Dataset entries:
----
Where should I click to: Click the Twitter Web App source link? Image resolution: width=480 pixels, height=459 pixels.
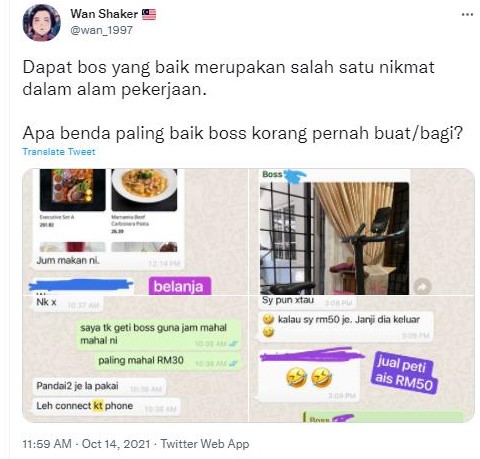click(205, 444)
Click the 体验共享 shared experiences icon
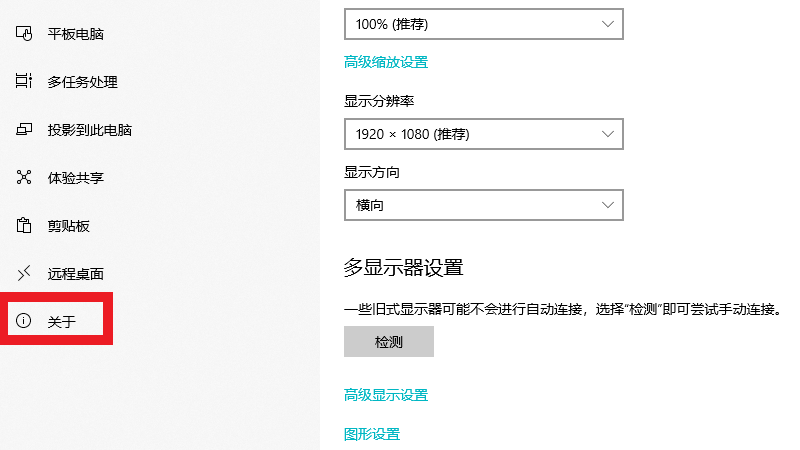This screenshot has width=800, height=450. [25, 178]
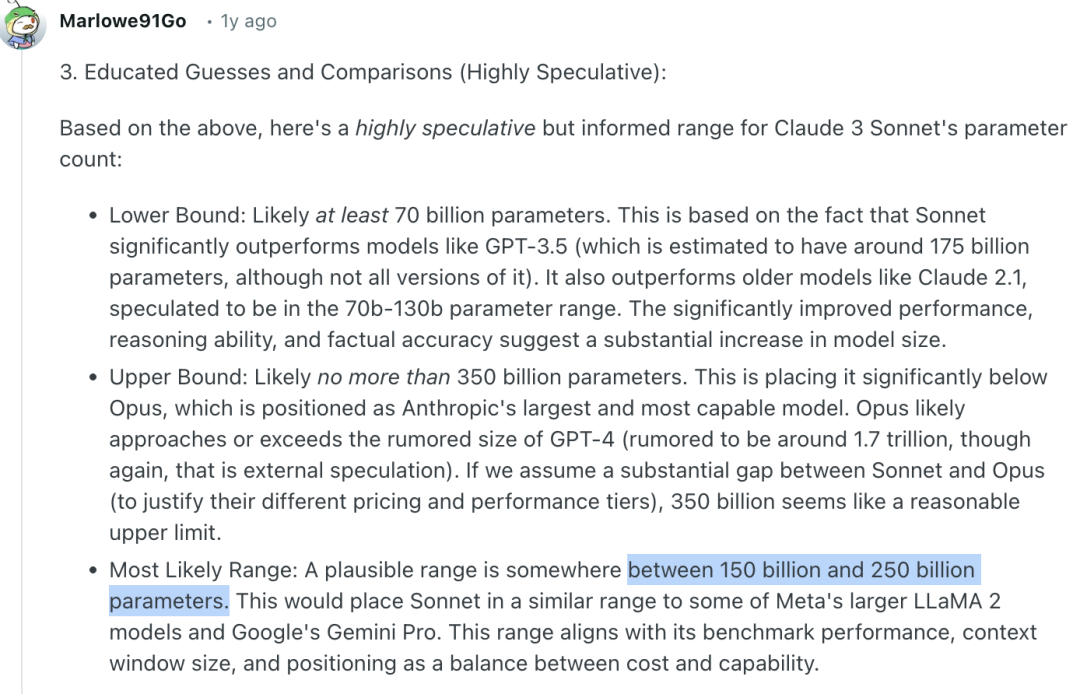Image resolution: width=1080 pixels, height=694 pixels.
Task: Click the italic "no more than" text
Action: pyautogui.click(x=384, y=377)
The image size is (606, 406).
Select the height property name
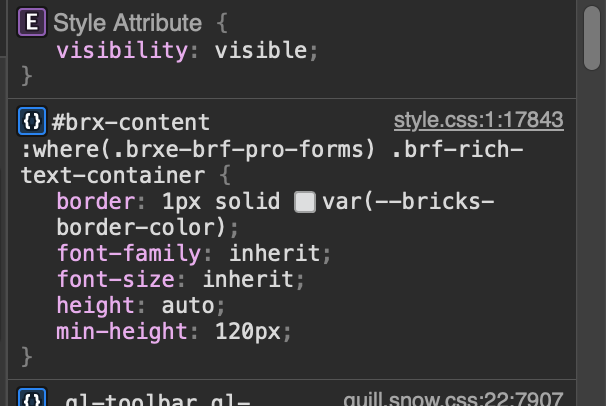tap(96, 306)
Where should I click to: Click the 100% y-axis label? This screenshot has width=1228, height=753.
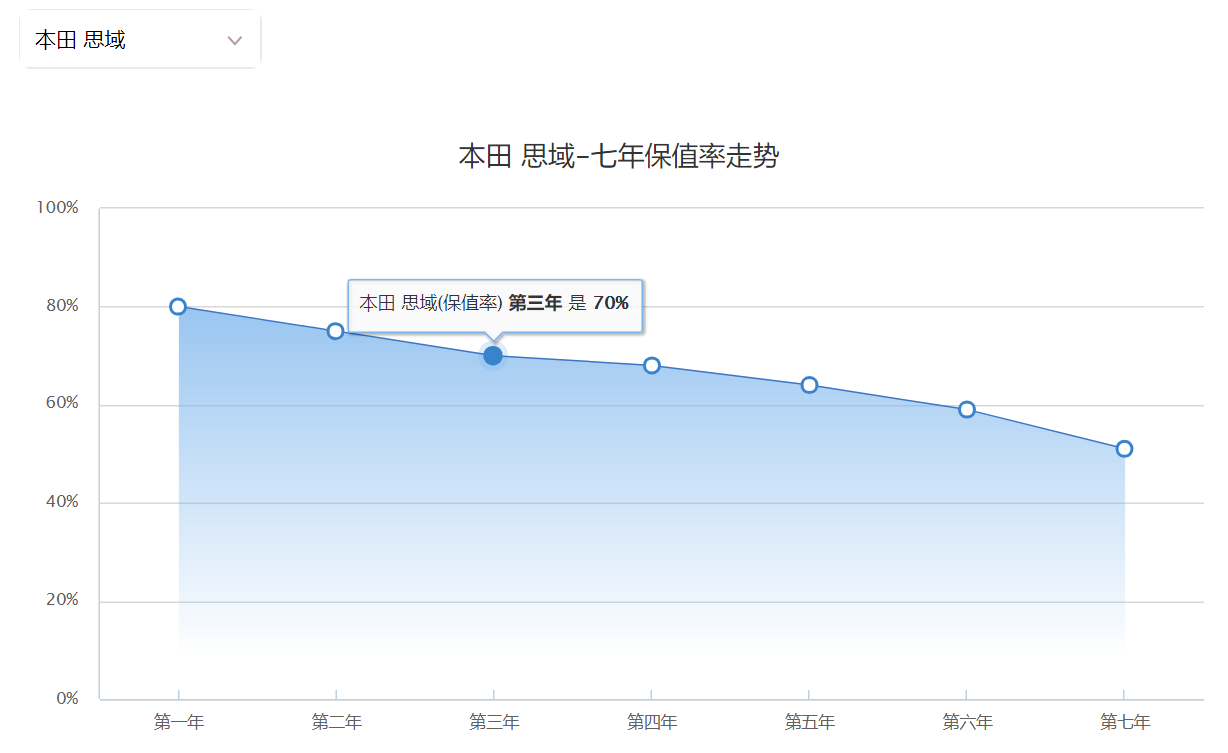pos(57,208)
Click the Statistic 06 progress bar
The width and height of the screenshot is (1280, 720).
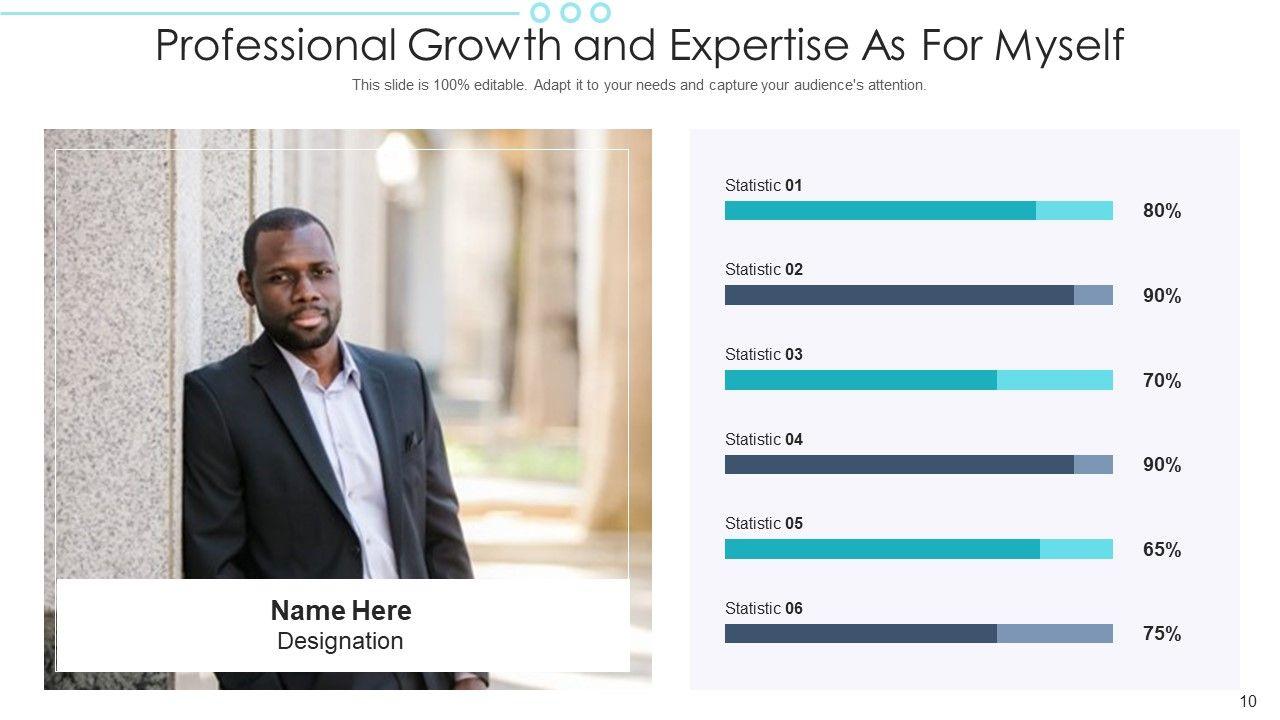click(918, 633)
----
- [Your instructions]: An exact transcription of all the entries is required, without the pictures.

- [Output for this task]:
Where should I click to: Click the Twitter Web App source link? Image resolution: width=480 pixels, height=459 pixels.
click(205, 444)
Click the 体验共享 shared experiences icon
This screenshot has width=800, height=450. [25, 178]
Image resolution: width=1080 pixels, height=694 pixels.
Task: Click the italic "no more than" text
Action: pyautogui.click(x=384, y=377)
The image size is (606, 406).
Select the height property name
tap(96, 306)
Where should I click to: Click the 100% y-axis label? This screenshot has width=1228, height=753.
pos(57,208)
Click the Statistic 06 progress bar
The width and height of the screenshot is (1280, 720).
click(918, 633)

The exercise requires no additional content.